* **DATA FOR THE TASK**:
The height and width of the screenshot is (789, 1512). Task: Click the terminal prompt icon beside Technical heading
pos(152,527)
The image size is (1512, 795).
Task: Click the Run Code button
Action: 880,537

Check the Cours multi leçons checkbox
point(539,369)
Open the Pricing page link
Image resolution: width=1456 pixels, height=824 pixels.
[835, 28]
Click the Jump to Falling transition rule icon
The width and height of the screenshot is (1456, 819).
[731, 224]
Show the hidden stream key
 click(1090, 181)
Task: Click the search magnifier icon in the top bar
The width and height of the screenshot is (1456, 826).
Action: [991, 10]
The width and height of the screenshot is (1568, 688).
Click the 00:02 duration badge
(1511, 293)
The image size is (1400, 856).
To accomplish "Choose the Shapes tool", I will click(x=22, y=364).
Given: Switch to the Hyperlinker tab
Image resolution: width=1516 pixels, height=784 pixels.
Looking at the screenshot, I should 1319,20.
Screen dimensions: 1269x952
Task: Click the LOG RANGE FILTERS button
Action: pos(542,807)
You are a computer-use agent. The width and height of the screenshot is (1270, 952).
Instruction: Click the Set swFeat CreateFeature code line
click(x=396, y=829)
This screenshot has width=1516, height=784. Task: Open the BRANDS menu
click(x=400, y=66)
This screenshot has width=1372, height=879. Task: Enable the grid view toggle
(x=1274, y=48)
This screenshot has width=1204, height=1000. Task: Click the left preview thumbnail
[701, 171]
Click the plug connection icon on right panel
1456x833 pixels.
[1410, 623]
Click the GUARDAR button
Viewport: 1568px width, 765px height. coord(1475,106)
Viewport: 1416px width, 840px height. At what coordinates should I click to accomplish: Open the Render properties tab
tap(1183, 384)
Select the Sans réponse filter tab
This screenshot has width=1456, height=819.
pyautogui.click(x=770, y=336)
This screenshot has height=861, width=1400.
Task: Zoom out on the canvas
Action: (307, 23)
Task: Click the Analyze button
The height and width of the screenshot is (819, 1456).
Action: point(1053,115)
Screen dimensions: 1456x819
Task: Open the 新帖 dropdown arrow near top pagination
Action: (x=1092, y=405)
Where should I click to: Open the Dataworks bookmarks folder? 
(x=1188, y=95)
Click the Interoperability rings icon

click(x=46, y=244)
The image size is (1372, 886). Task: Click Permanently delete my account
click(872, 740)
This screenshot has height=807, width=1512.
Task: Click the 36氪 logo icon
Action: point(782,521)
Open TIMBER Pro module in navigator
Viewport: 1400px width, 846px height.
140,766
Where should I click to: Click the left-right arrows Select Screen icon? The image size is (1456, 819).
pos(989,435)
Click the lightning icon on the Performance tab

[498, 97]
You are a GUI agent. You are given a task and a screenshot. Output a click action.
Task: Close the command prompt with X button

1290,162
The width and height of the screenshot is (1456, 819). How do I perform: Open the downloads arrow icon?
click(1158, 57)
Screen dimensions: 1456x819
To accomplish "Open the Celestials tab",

* **WORK INSTRUCTION**: Whenever a line of the data holds the string "agent", pick that line out.

* **WRITTEN RESPONSE**:
You are a computer-use agent. The width and height of the screenshot is (1270, 952).
You are a GUI agent. You are given a task and a screenshot. Output a click action.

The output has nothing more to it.